Research into the penaeid prawn viral response has resulted in the identification of various genes with antiviral roles along with antiviral response pathways such as immune priming from prior exposure to virus and RNAi silencing. Although the components of these pathways continue to be elucidated, the underlying mechanisms of some major viral defences are still unknown. The penaeid immune response to Gill-associated virus has been studied here, including investigation of the potential for immune priming with protein subunits and observation of the regulation of genes with expected immune function. Gill-associated virus is extremely prevalent in farmed and wild-caught prawns in North-eastern Australia, responsible for disease and mortality similar to that of the closely related Yellow-head virus.
To date, antiviral response research has focused almost exclusively on White spot syndrome virus; the study of immune pathways, and characterisation of immune genes in response to other viruses such as Gill-associated virus will provide a method for comparison and potential for investigation of the mechanisms involved. The generality of the protection response observed in penaeid prawns pre-exposed to White spot syndrome virus proteins has been investigated in response to Gill-associated virus proteins. Fragments of the nucleocapsid and envelope glycoproteins were expressed bacterially and eukaryotically and injected intramuscularly before viral challenge.
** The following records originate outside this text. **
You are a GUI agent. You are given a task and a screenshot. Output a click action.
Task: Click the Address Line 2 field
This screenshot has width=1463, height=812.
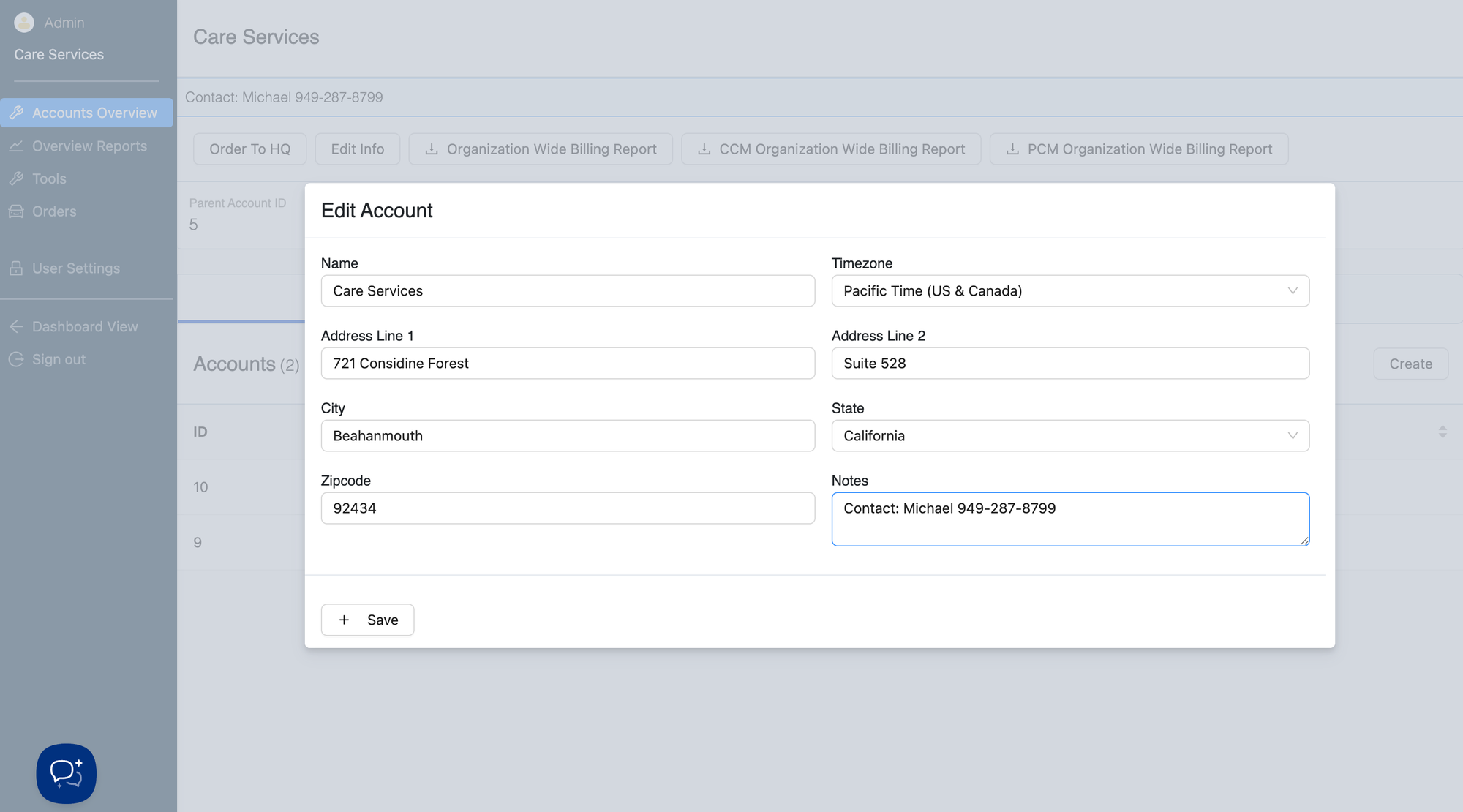click(x=1069, y=364)
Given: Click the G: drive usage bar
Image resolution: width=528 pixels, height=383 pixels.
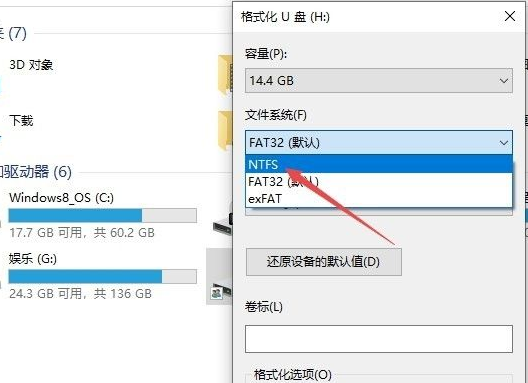Looking at the screenshot, I should click(102, 277).
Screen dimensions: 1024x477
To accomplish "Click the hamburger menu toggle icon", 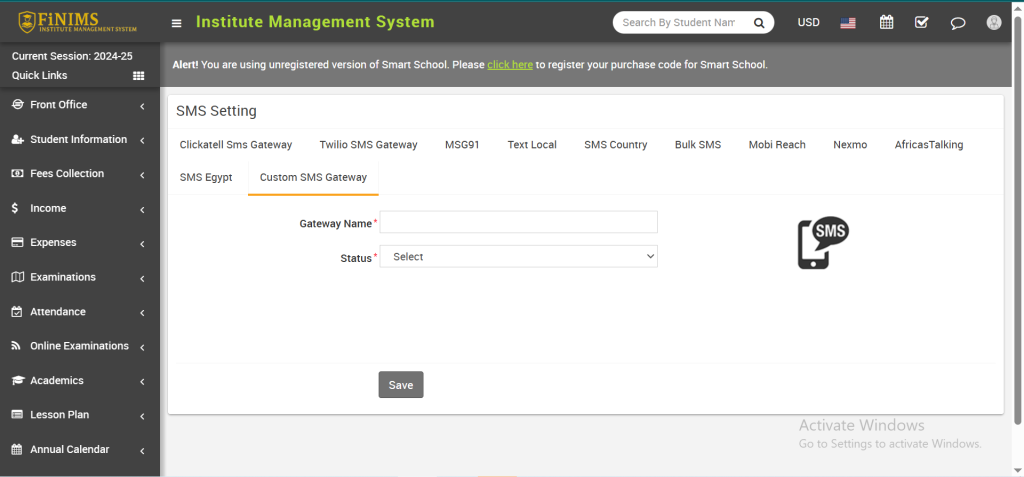I will (177, 23).
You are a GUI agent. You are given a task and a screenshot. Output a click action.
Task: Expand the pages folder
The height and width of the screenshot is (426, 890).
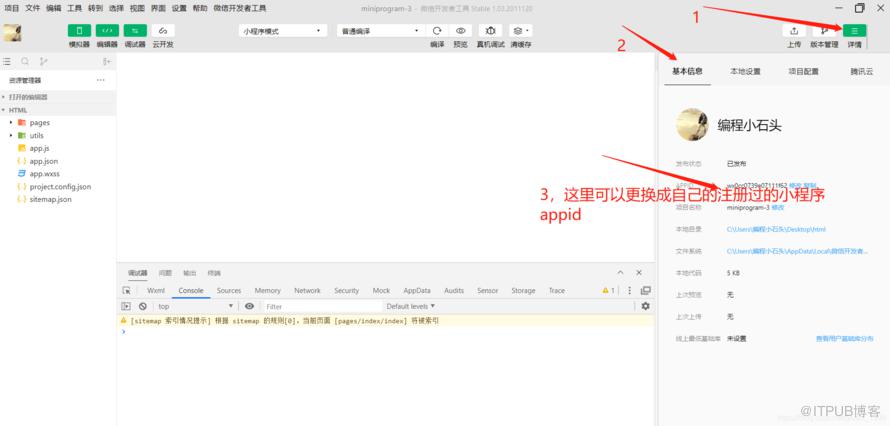click(40, 123)
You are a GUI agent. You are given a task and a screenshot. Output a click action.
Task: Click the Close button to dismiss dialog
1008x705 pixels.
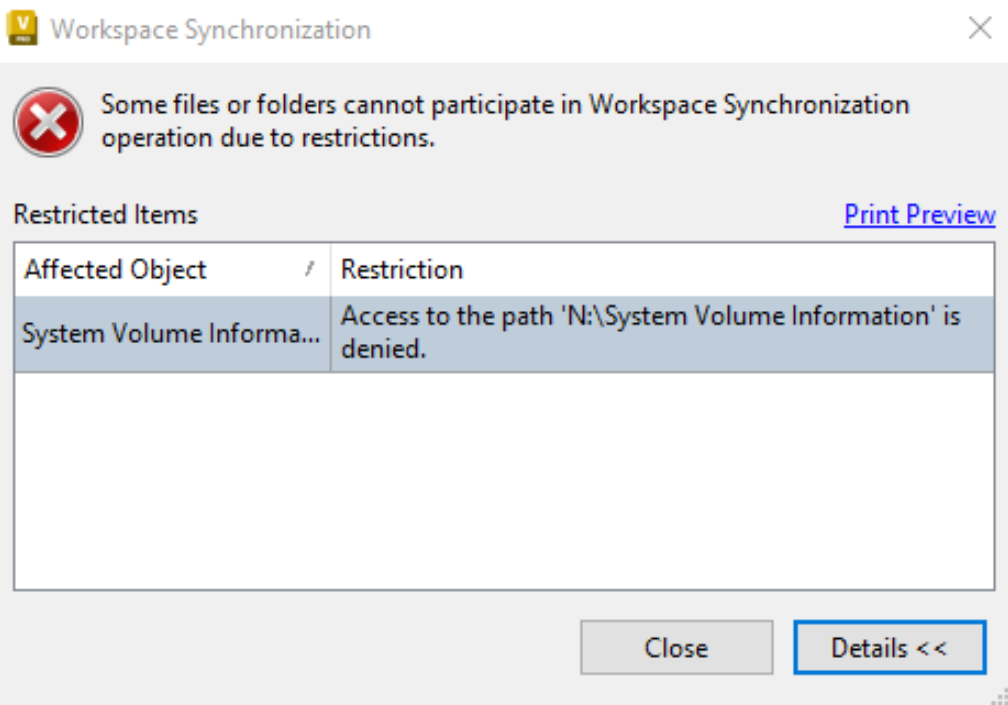click(676, 647)
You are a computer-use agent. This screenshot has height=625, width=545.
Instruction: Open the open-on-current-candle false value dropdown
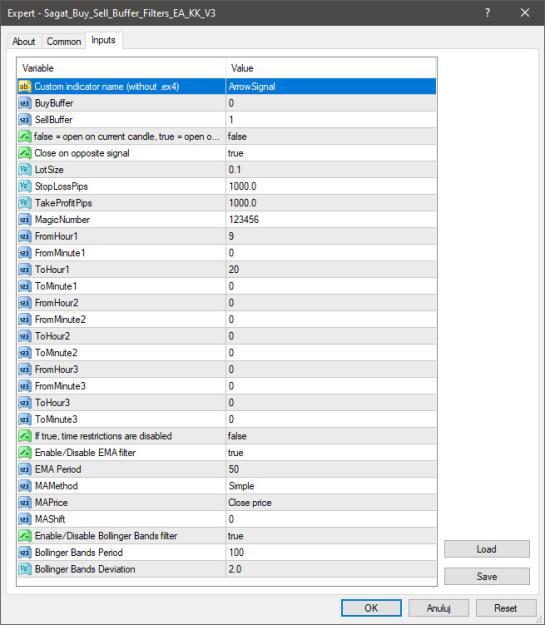click(x=331, y=136)
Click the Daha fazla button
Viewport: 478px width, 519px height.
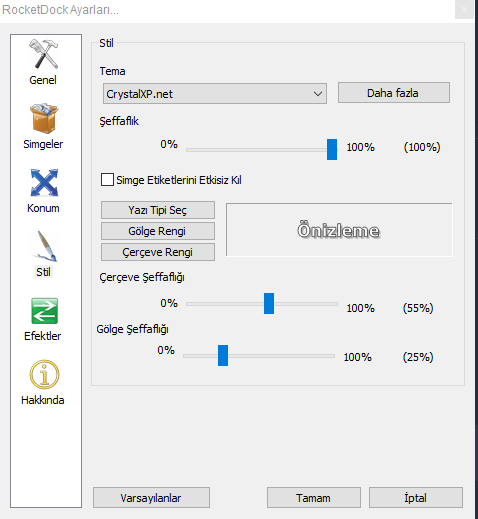click(394, 93)
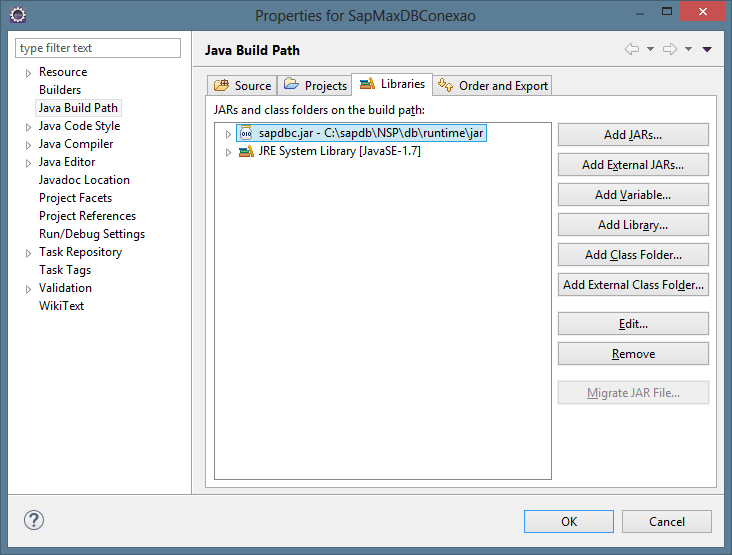Image resolution: width=732 pixels, height=555 pixels.
Task: Expand the sapdbc.jar tree node
Action: [x=229, y=134]
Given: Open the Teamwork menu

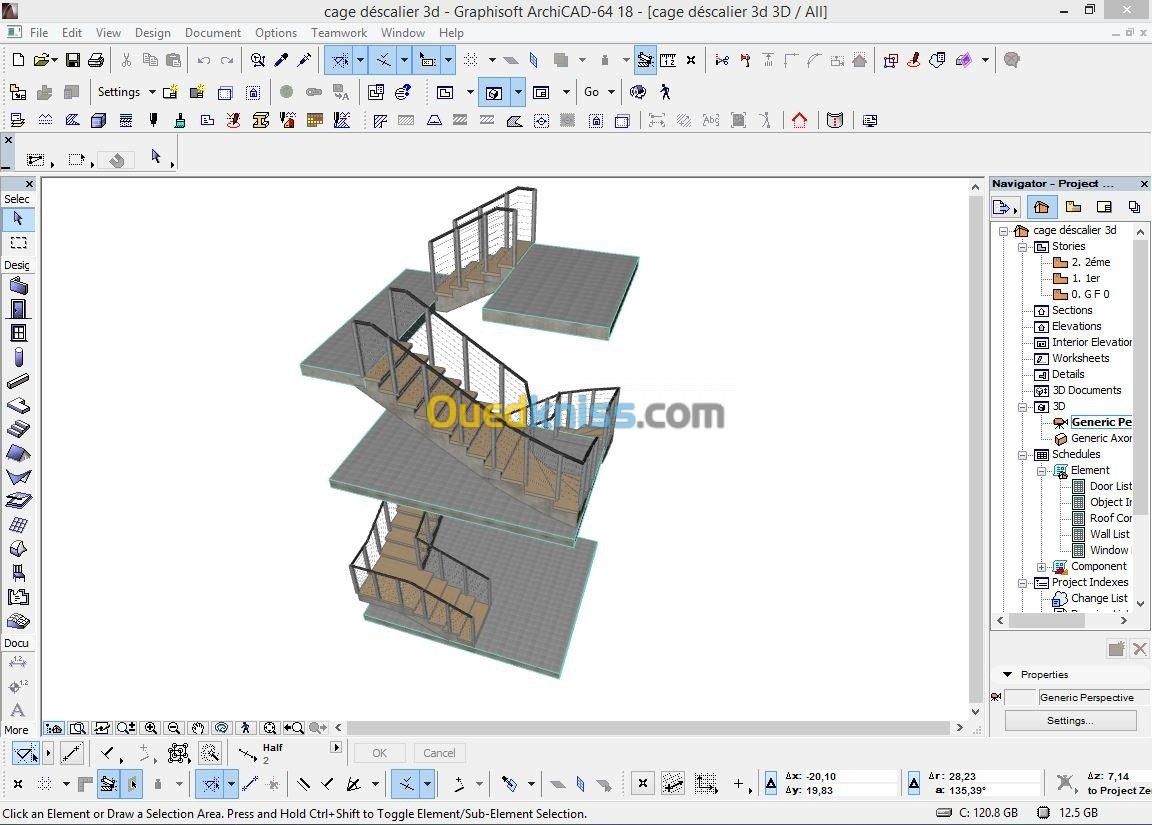Looking at the screenshot, I should 339,32.
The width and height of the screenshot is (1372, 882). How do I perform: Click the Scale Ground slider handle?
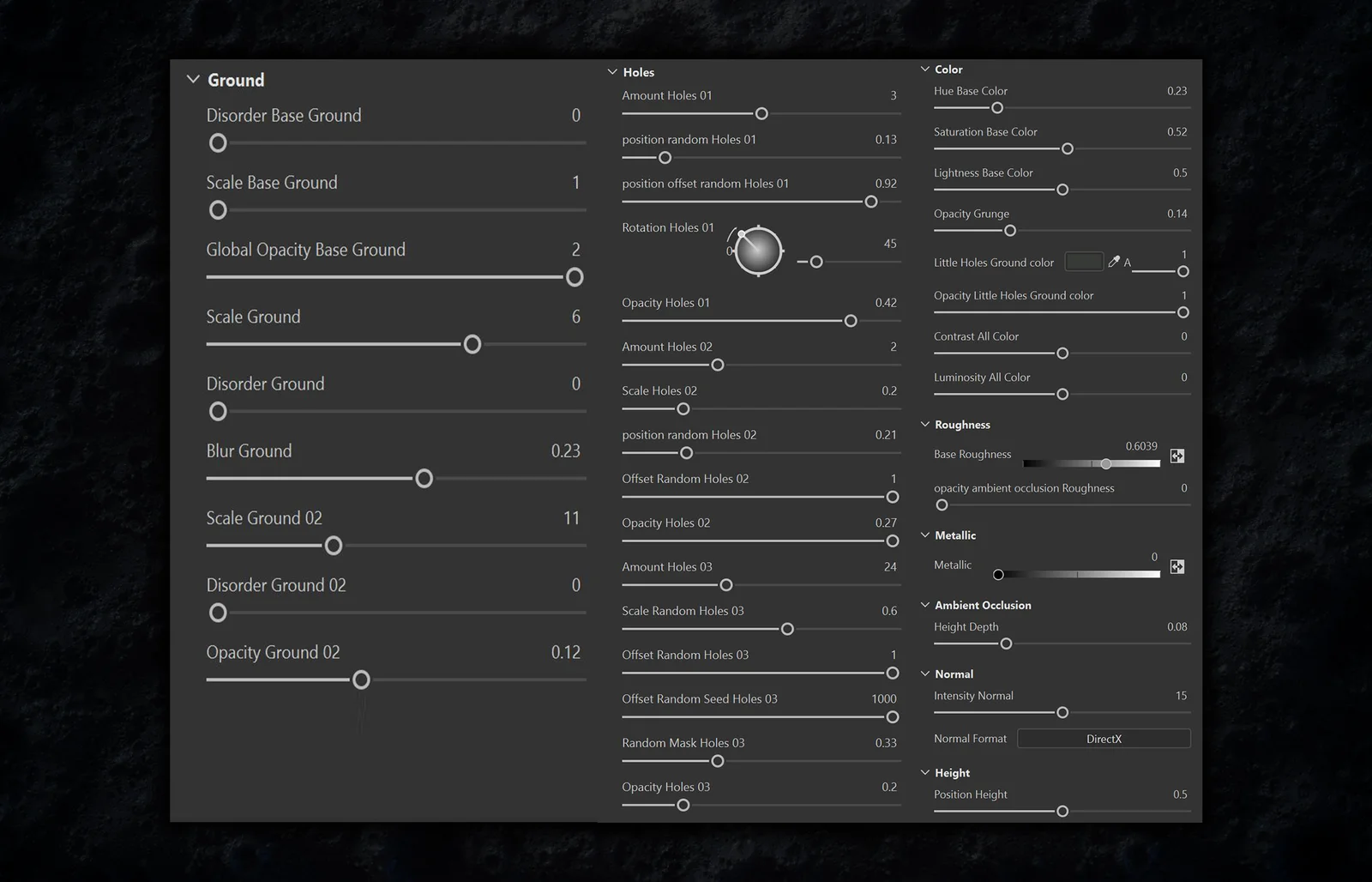pos(472,345)
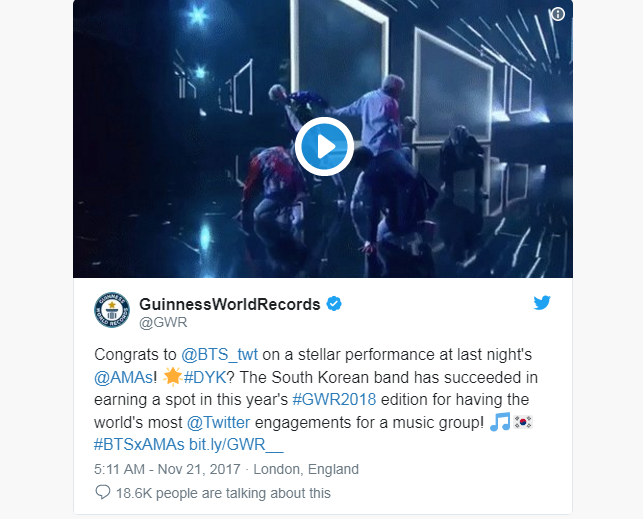Follow the @BTS_twt mention link

pyautogui.click(x=219, y=355)
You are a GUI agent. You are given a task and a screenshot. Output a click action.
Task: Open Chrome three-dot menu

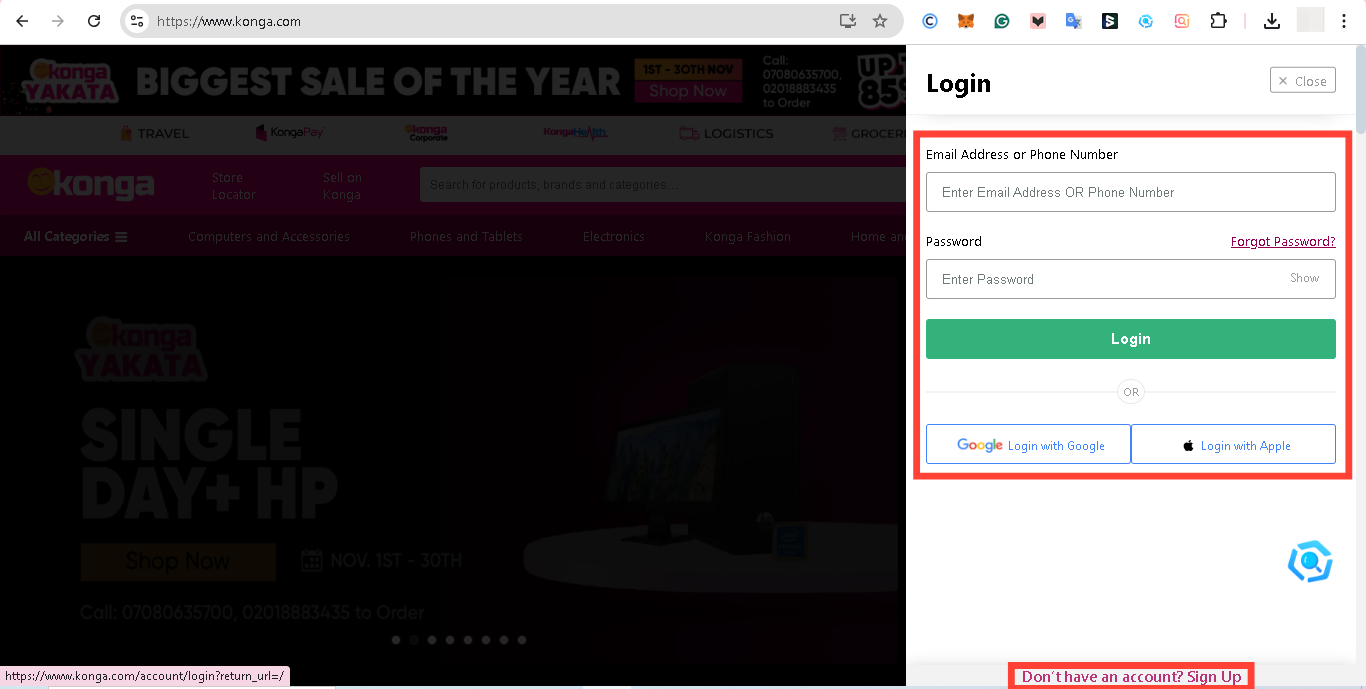1344,21
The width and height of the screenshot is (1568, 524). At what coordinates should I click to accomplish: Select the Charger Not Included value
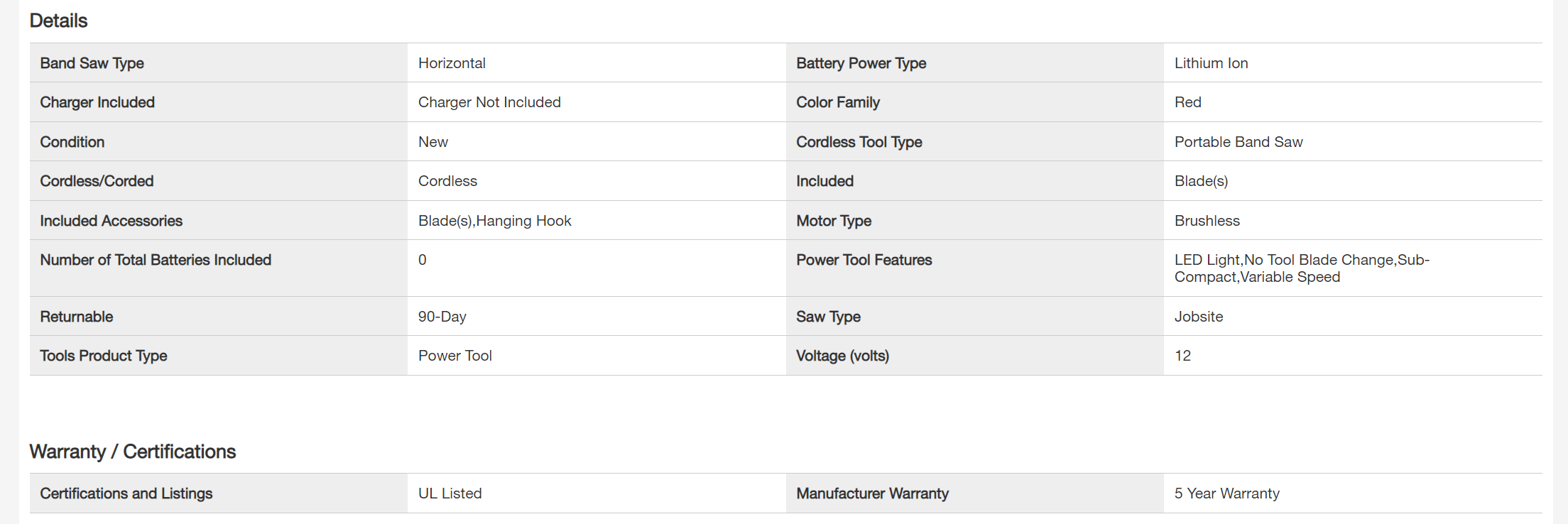click(x=489, y=102)
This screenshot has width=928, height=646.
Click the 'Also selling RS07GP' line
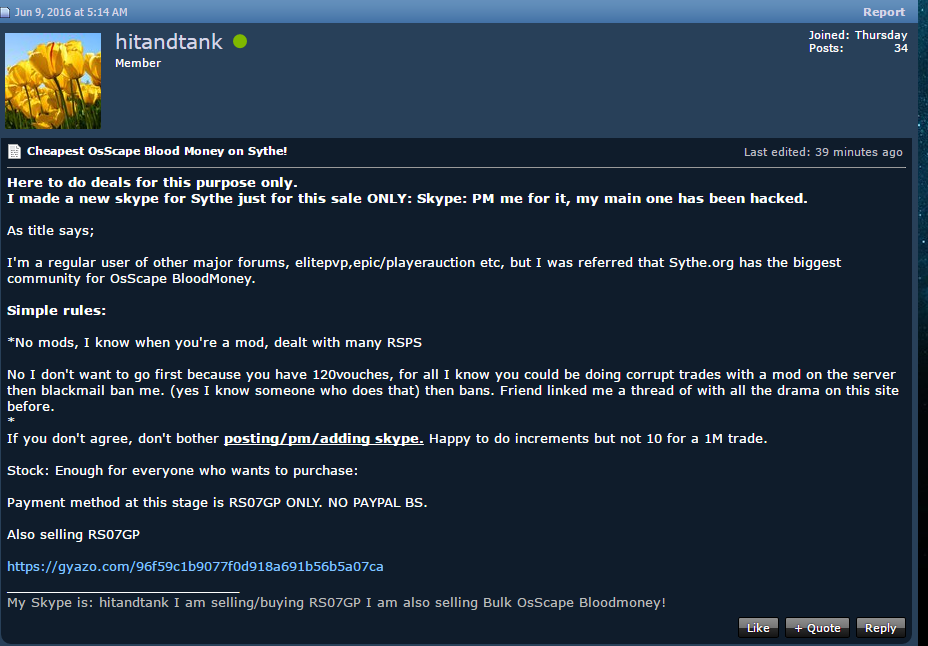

No evidence for protection was observed but the vaccination trials were greatly hindered by high levels of mortality and unavailability of disease-free animals. As well as investigation of immune priming, genes differentially regulated in response to White spot syndrome virus and believed to have roles in viral trafficking were analysed in response to Gill-associated virus. This includes Ras superfamily GTPases and proteins with C-type lectin-like domains. The expression response was compared with the response to WSSV as well as development of dsRNA to attempt to knockdown expression of these genes and observe the impact on infection.
Investigation of the penaeid response to Gill-associated virus therefore has the potential to improve the control strategies utilised in protecting farmed prawns from this economically significant virus as well as add to the understanding of the mechanisms involved in penaeid viral response.